Stimme Bosnien-Herzegowinas: Dževad Karahasan gestorben
Dževad Karahasan gab Bosnien-Herzegowina mit seiner komplexen Geschichte eine Stimme und mit seinen Büchern tiefe Einblicke in die Realität der Menschen während des Jugoslawien-Krieges. Er war einer der wichtigsten Autoren Bosniens und Herzegowinas.

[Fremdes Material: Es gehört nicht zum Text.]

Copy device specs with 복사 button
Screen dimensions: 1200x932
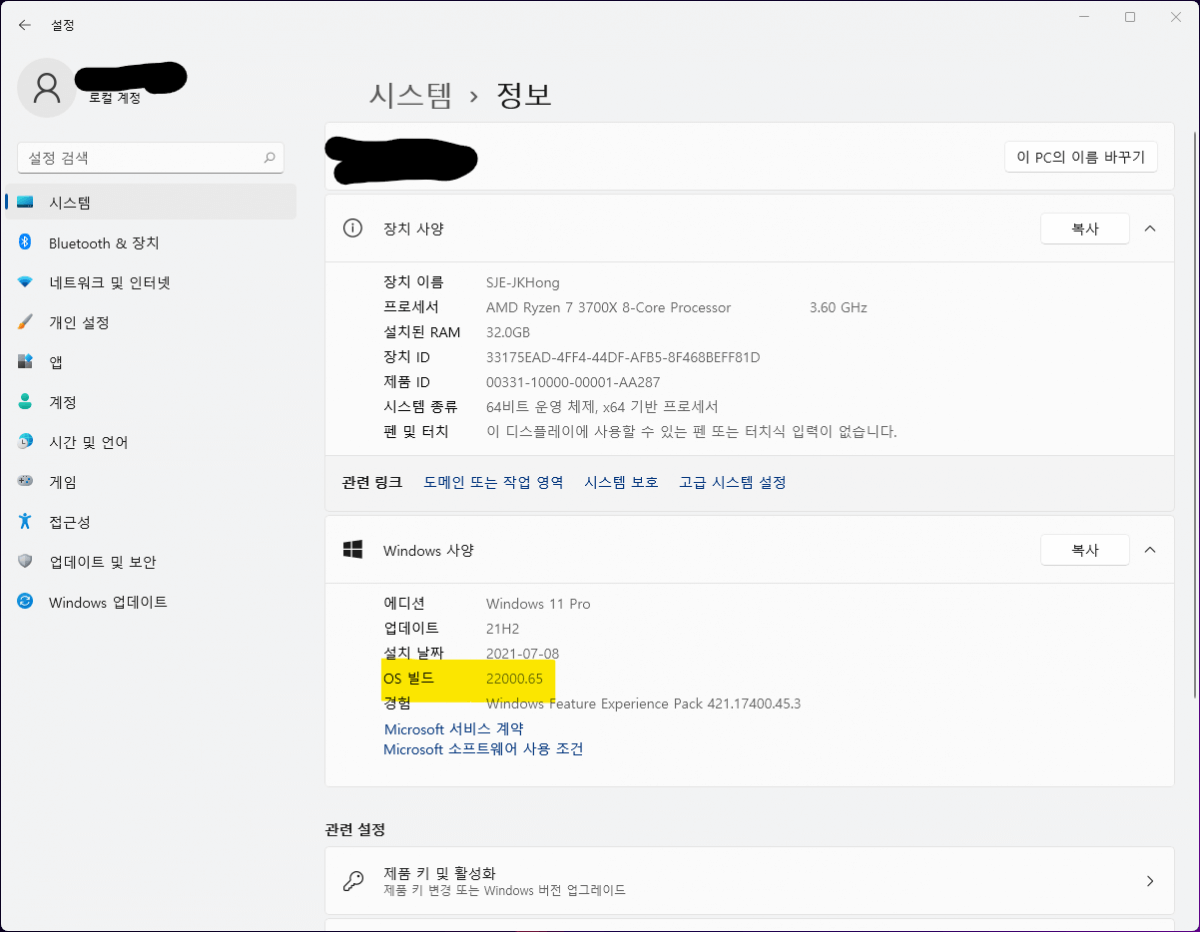(x=1085, y=228)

Nun ist Dževad Karahasan mit 70 Jahren in Graz gestorben. Das hat der Suhrkamp-Verlag unter Berufung auf Karahasans Familie mitgeteilt. In einem Gespräch mit seiner Lektorin Katharina Raabe hat er vor einigen Jahren von seinem Leben während der Belagerung Sarajevos erzählt. Dort führte Karahasan mit seinen Studenten mitten im Krieg Theaterkomödien auf. "In einer Stadt, in der täglich Hunderte von Menschen umgebracht werden, in einer Stadt, in der es große Probleme gibt, einen Tag zu überleben, wirkt es irgendwie tautologisch, geschmacklos, eine Tragödie, ein absurdes Drama oder etwas Ähnliches zu spielen. Die Kunst muss sich gelegentlich auch gegen Wirklichkeit auflehnen. Die Kunst muss uns gelegentlich auch flüstern, dass wir auch gegen Wirklichkeit leben können, dass man auch gegen den Strom schwimmen kann." Karahasan bezeichnete Sarajevo einmal als Ort seines Schicksals. Viele seiner Bücher wurden ins Deutsche übersetzt.

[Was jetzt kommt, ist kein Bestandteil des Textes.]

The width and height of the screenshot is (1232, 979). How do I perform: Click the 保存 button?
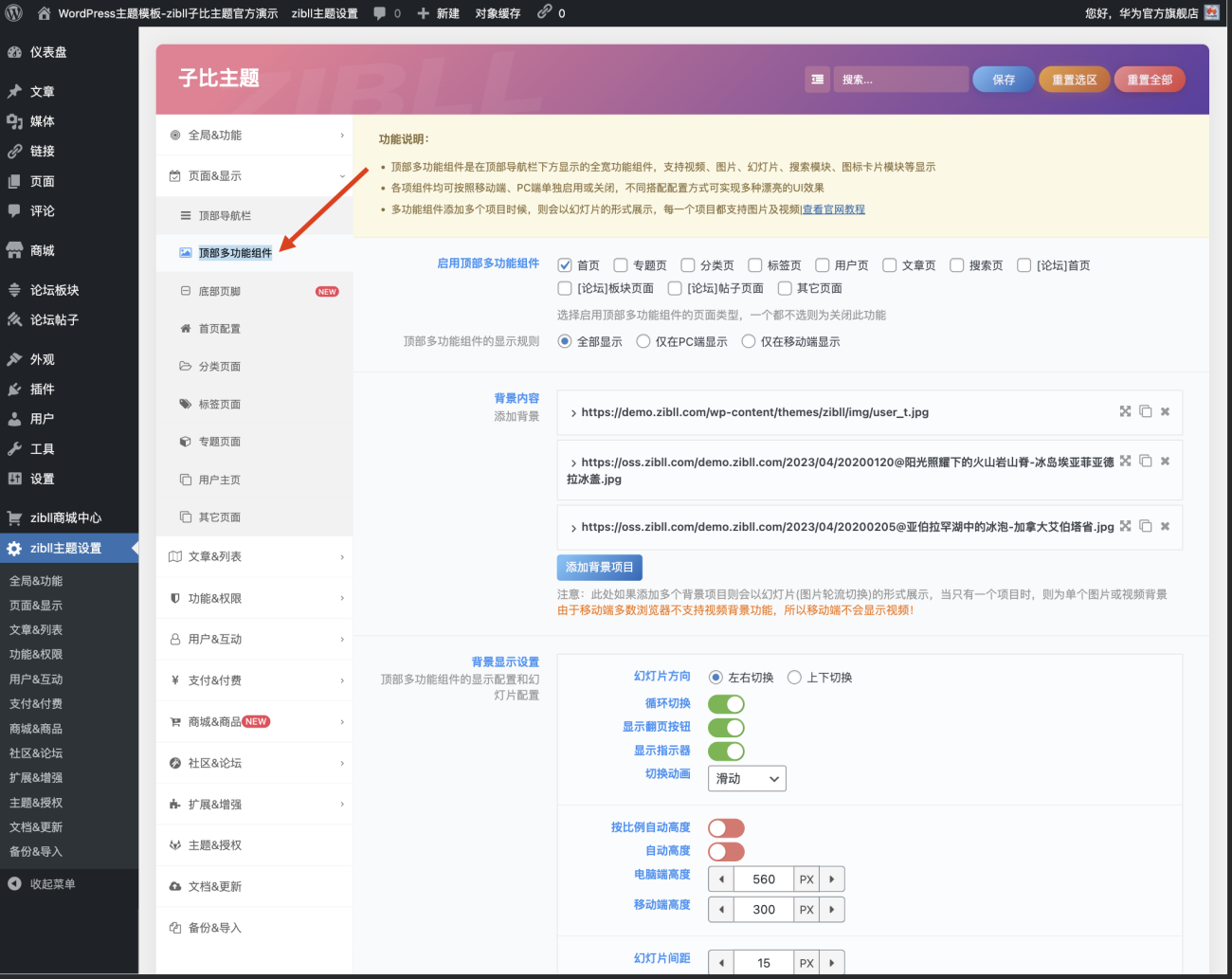pos(1004,80)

Zuletzt erschien Anfang des Jahres von ihm "Einübung ins Schweben". Darin beschrieb er erstmals sehr deutlich die grauenvolle Seite des Krieges. Im Interview mit NDR Kultur sagte er dazu im Januar: "Hätte ich damals versucht, die Grausamkeiten des Krieges, das Schreckliche, das Unerträgliche zu notieren, wäre ich sicherlich am Ende der Belagerung kein normaler Mensch mehr. Denn das hieße, zum zweiten Mal etwas Schreckliches zu erleben. Und jetzt, über 30 Jahre nach Ende des Krieges, kann ich darüber schreiben, ohne verrückt zu werden." Dževad Karahasan bekam zahlreiche Preise, darunter 2004 den Leipziger Buchpreis und 2020 den Goethepreis der Stadt Frankfurt.